## DIRECTIVE A:
From the advice column, list the things about the children that the reply says these contacts find out while building a relationship with them.
## DIRECTIVE B:
Based on the advice column, explain why the people who contact children through social media chat with them and build a relationship.

## ARTICLE:
[start]

Dad concerned mom using kids for content
Dear Mrs Macaulay,
My child’s mother puts our children on social media and uses them for content. I do not like it one bit, but she says it’s her choice to make. My older son says he gets teased about it at school. His mother doesn’t care. We co-parent well otherwise, and have a system in place where we share decision making. Could the court order her to keep our children off social media?
I understand your concern and agree completely with your position on this issue of putting and exposing children on social media platforms. Your children’s mother ought to know better. Surely she is aware of the dangers of what she is doing and how hundreds, if not thousands, of children around the world have been victims of predators or child abusers or paedophiles, some of whom have through these platforms made contact, either directly themselves or often in the guise of being another child or young person, or by pretending to be a personality known to be admired by children.
They contact them and chat and build a relationship with the children to make them like and trust them, while acquiring real information about the children and their families, their homes and their likes and dislikes. They secure the fervent promise from the children that all their communications must be and would be secret and no one, even their parents and siblings, should be told of it. In other words, setting the stage for the next step of grooming the children.

[end]

## ENTRIES PROVIDED:
[start]

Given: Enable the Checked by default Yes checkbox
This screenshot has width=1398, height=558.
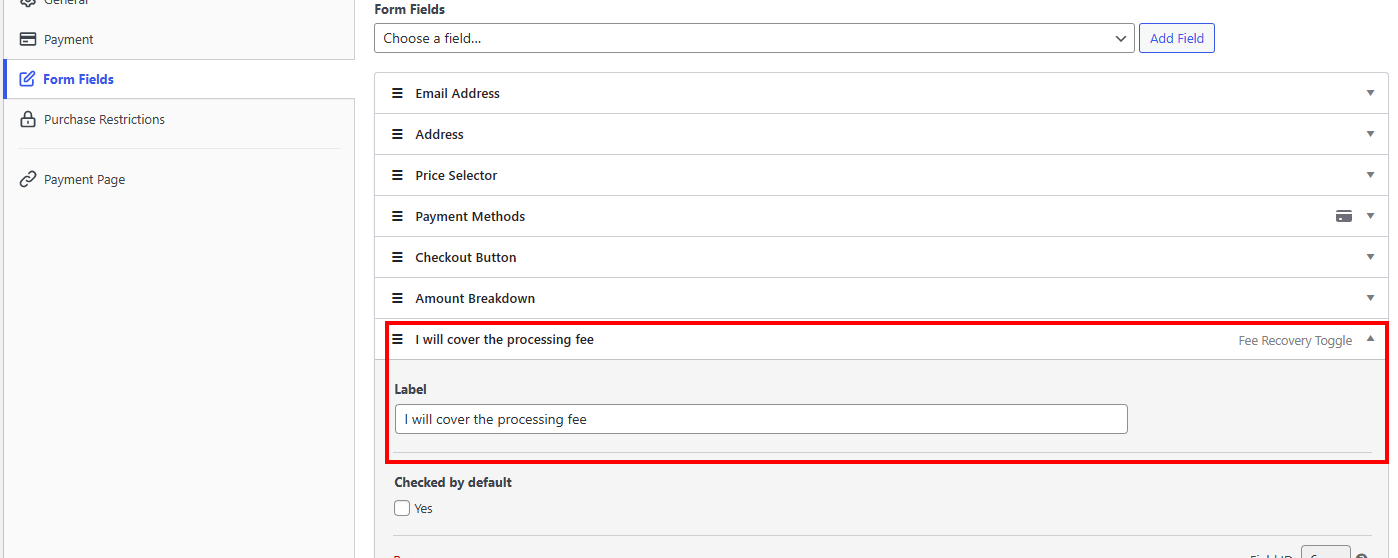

[end]
[start]

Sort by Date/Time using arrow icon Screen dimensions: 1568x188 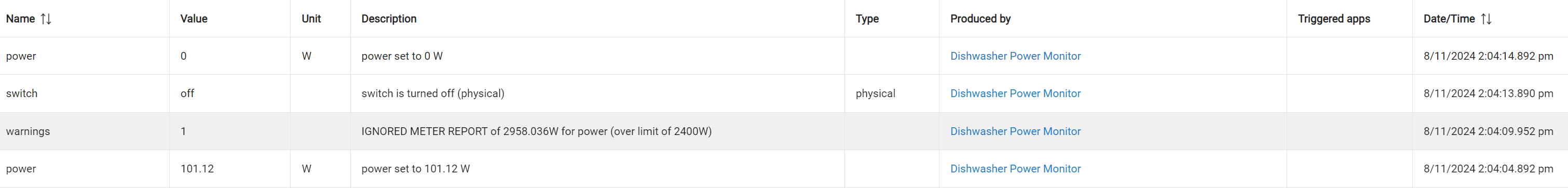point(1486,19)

[end]
[start]

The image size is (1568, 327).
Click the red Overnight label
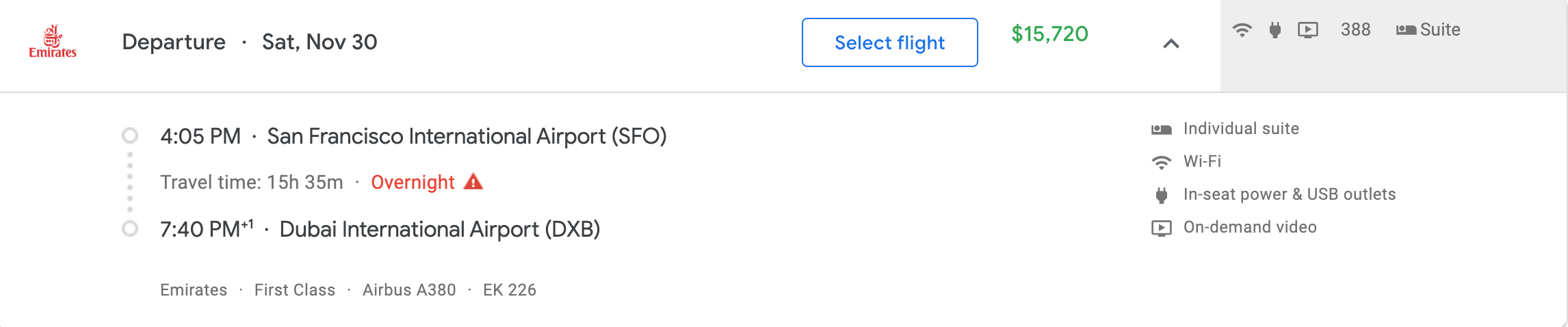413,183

[end]

## PROBLEM SOLUTION A:
- Information about the children
- Their families
- Their homes
- Their likes and dislikes

## PROBLEM SOLUTION B:
They do it to make the children like and trust them. Meanwhile they gather real information about the children and their families. They then get the children to keep the contact secret, setting the stage for grooming.